「っはよ!尋」 「わっ!?」
学校までの道のりを、ボーッとしながら歩いてたら、のしっと肩に誰かの体重がかかった。 まぁ誰かと言ってもこんなことするのは、秀か須田くらいで…まぁ女の子なら由紀とか綾崎さんとかいるけど身長的にこの場合は違うだろう。 ぱっと横を見れば、今日も爽やかな笑顔で、僕の顔を覗き込んでくる秀がいて、ドキッとした。
「秀か…びっくりしたよ」 「尋の反応は相変わらず可愛いなぁ」 「可愛いとか言わないでよ、僕は男なんだから」 「そんな童顔で髪長かったら、パッと見女の子だよなあ…」 「ちょっと、話聞いてる?」
そんなやり取りをしながら、学校に着いて、靴を脱いでロッカーの中に入れていると、隣から喜びに満ちた声が聞こえてきた。
「ちょ。なんか、手紙入ってるんだけど!」 「!」
ドキリとした。 秀は何気にモテる(と思う)から。 でもしばらくたっても何も言わない秀を不思議に思い、顔を覗き込めば、涙目で叫んできた。
「……秀?」 「っぐす、だから、須田は俺の下だってばああああ!!」
また須田当ての手紙だったようで、嘆きながらもちゃんと須田のロッカーに入れ直している秀を見て、内心ホッとした。
「もうやだ、須田のロッカーの上、いやだ。」 「まぁまぁ、ドンマイ秀」 「…やっぱり俺には尋だけだああああああああ」
そう言って秀は僕に抱き着いてきた。 いつものことだから、表では平静を装っているが、本当は毎回心臓ばくばくで、抑えるのが大変だった。

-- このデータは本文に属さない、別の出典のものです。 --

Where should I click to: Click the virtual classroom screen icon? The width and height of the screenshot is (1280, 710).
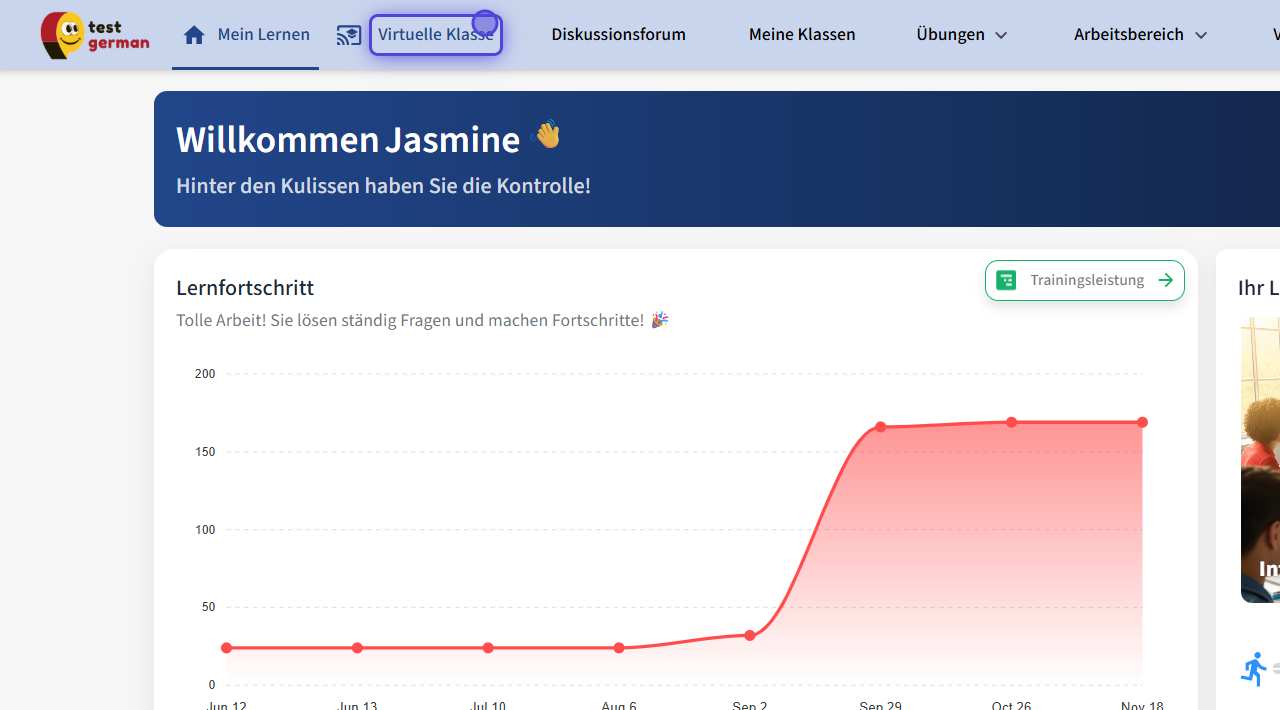348,36
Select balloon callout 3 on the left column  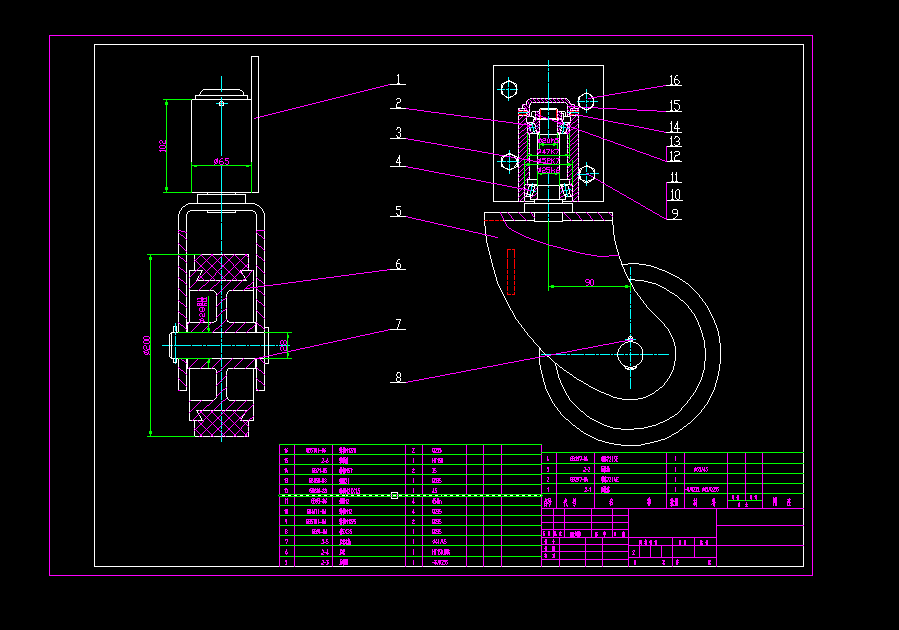[397, 130]
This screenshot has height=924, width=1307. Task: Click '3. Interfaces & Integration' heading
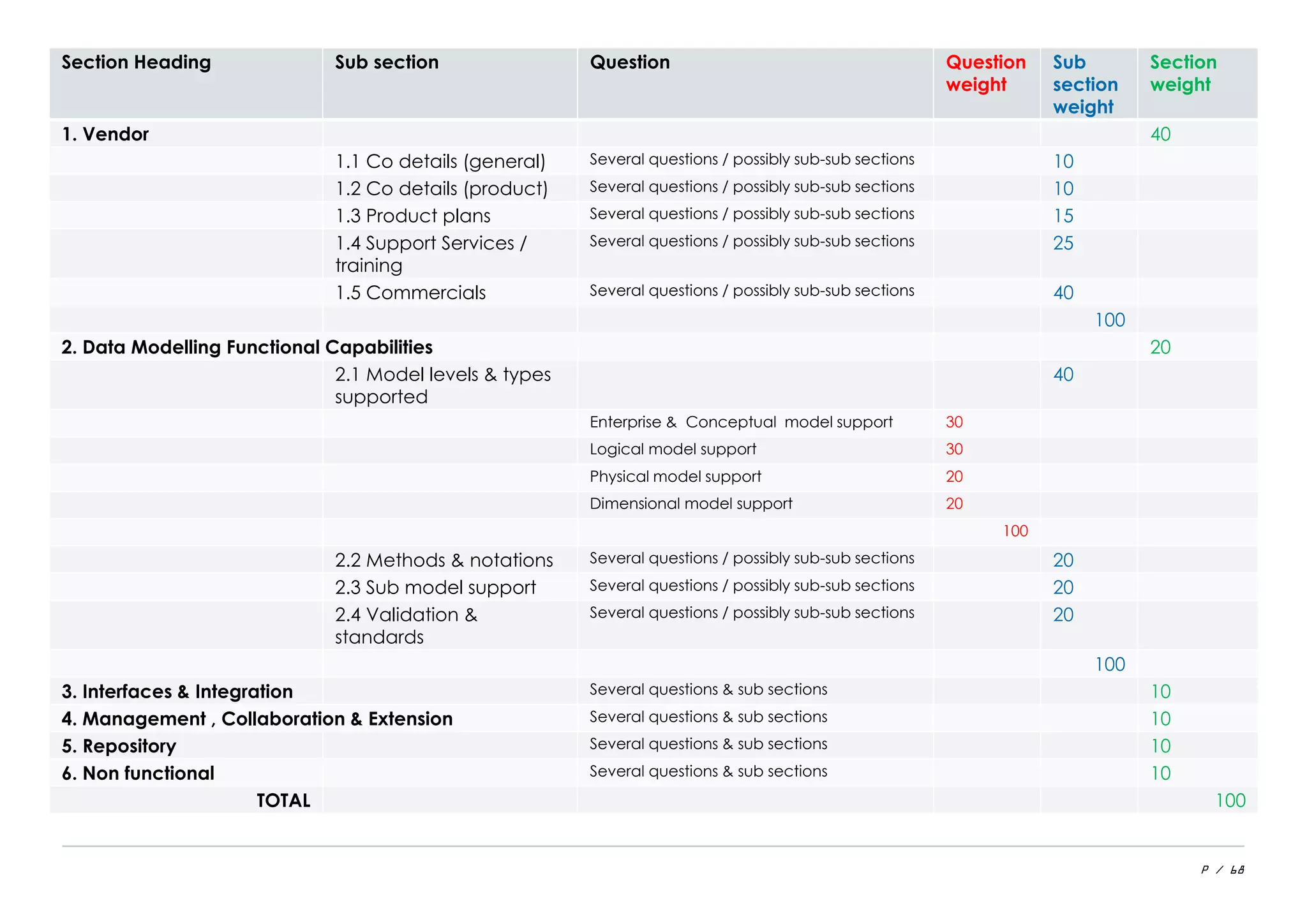pyautogui.click(x=177, y=692)
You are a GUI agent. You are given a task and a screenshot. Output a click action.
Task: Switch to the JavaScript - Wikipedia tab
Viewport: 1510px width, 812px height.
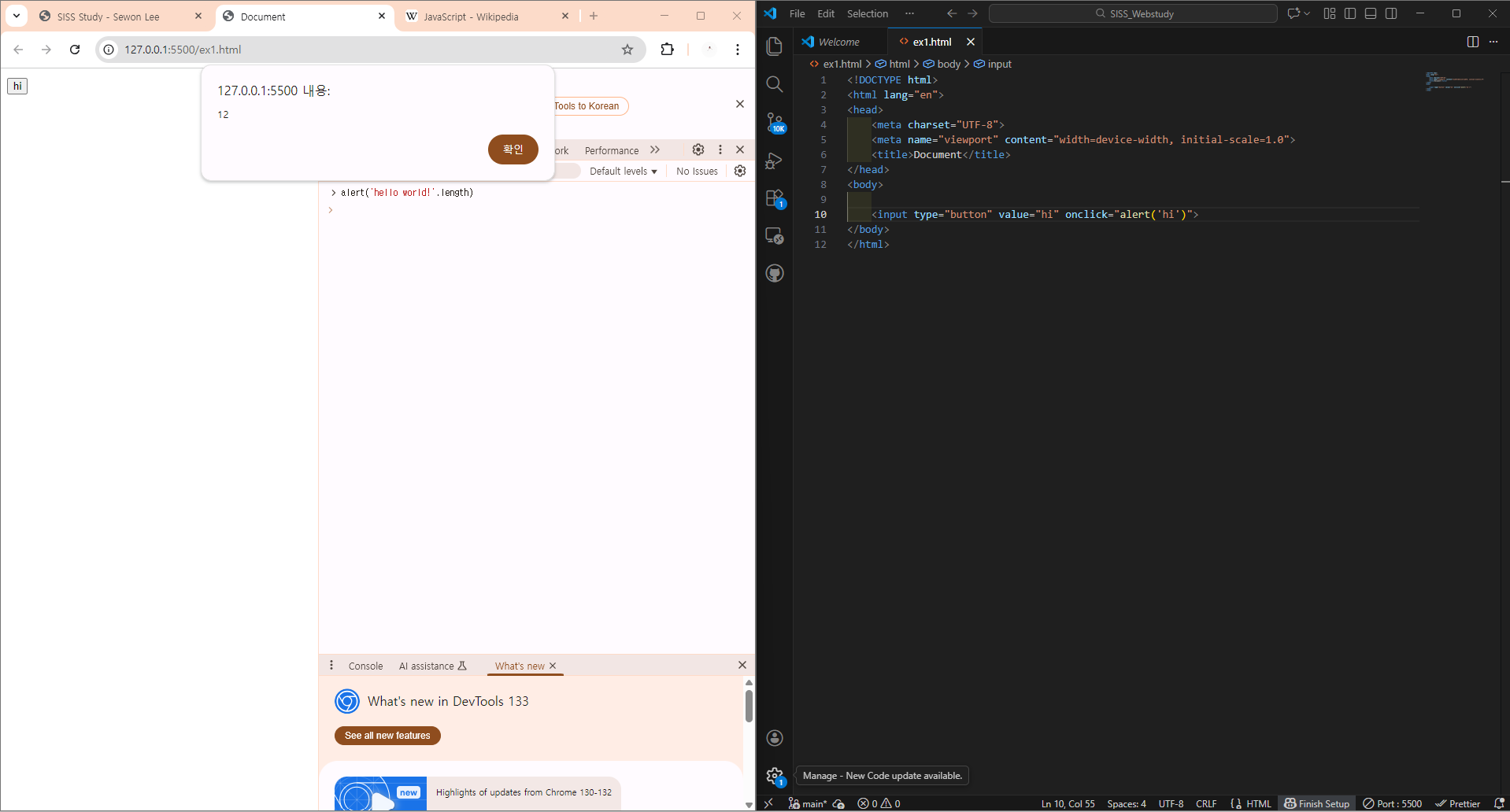click(x=471, y=17)
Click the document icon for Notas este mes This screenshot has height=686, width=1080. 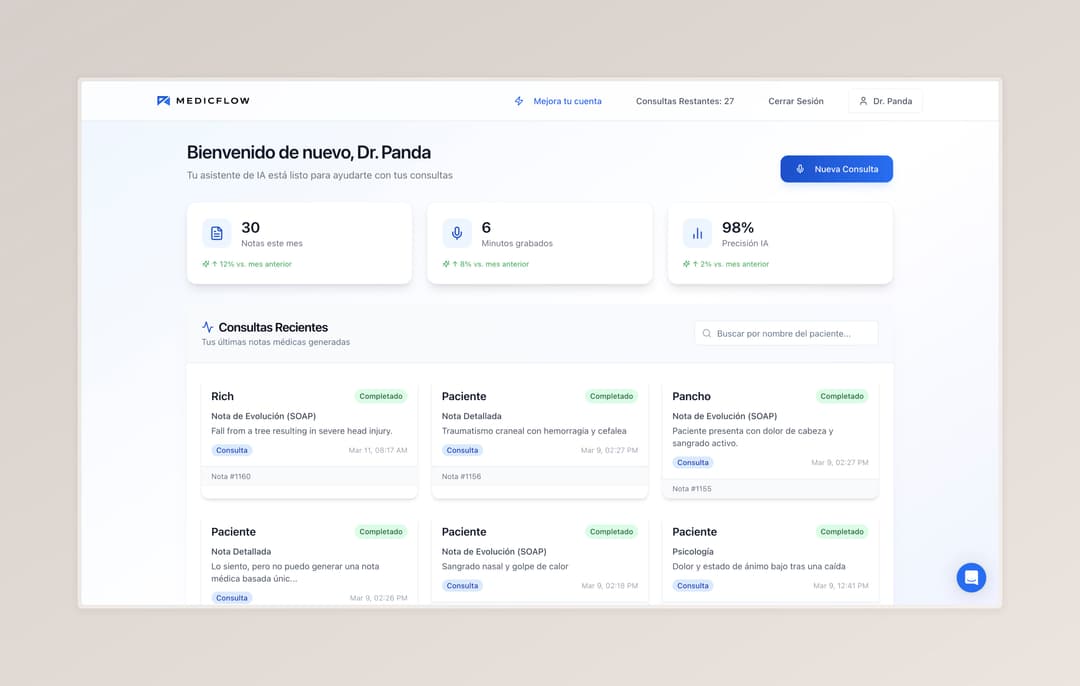click(217, 233)
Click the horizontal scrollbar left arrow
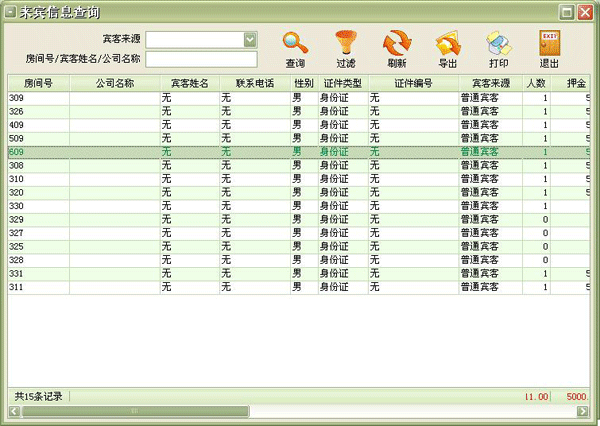This screenshot has width=600, height=426. point(14,410)
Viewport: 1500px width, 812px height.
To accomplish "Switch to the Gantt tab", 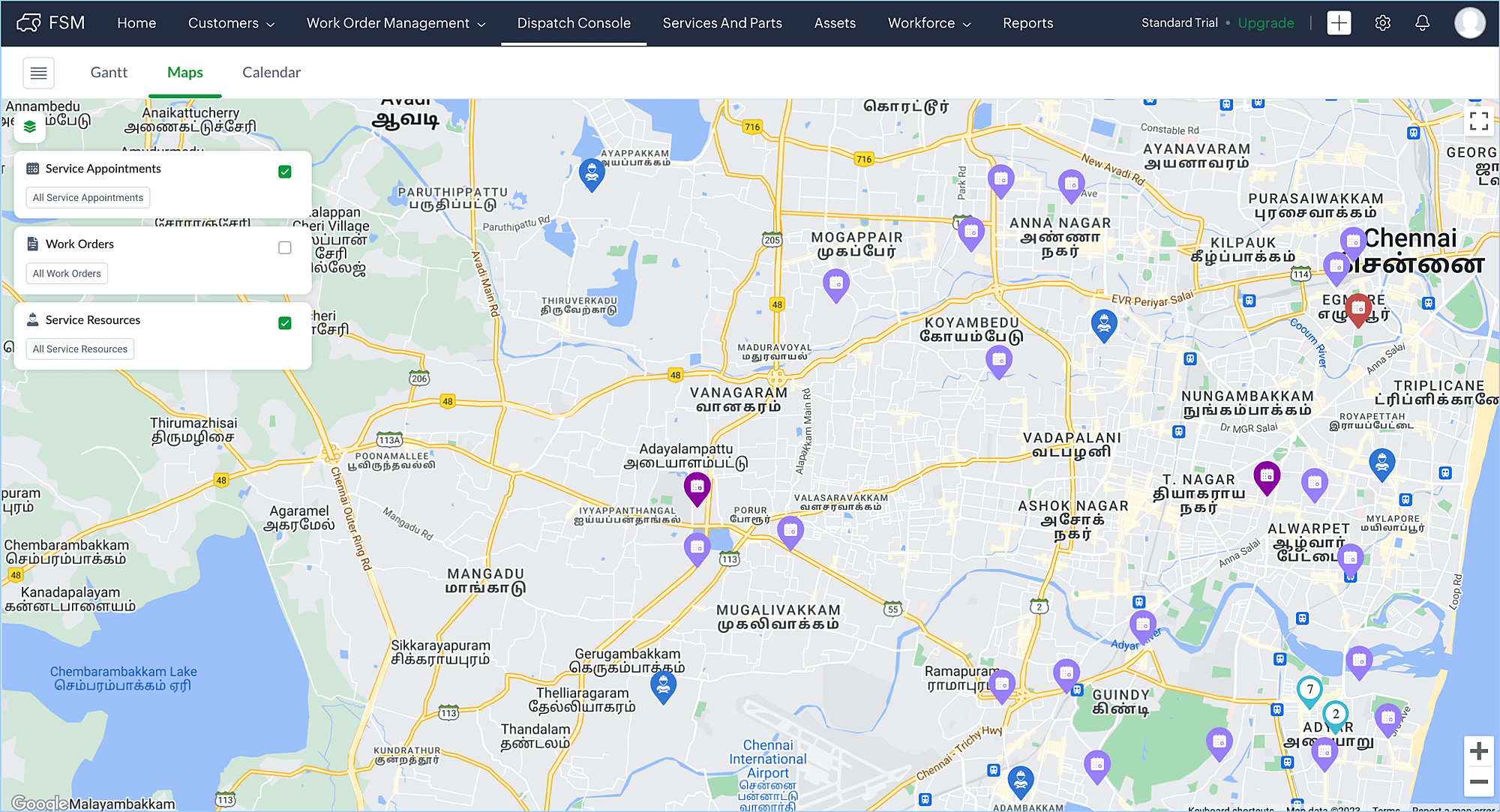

「おいそこのイチャイチャしてる二人!」 「井浦なにしてんの」 「あ、石川と須田じゃん!おはよー!」 「二人ともおはよ」
そこに幼なじみのトオルとクラスでも仲の良い須田という僕の助け船がやってきた。
「はよ、尋。また朝から秀に絡まれてんのか?」 「絡んでんじゃないもん!これは友情を確かめあってだね…」 「はいはい、ここ邪魔だから教室行くよ。それと尋が困ってるから離してあげなさい」 「ちぇー、仕方ないなあ」
須田の助けのおかげで、やっと秀が離れてくれた。 毎日こんなだから、僕の心臓はドキドキしっぱなしだった。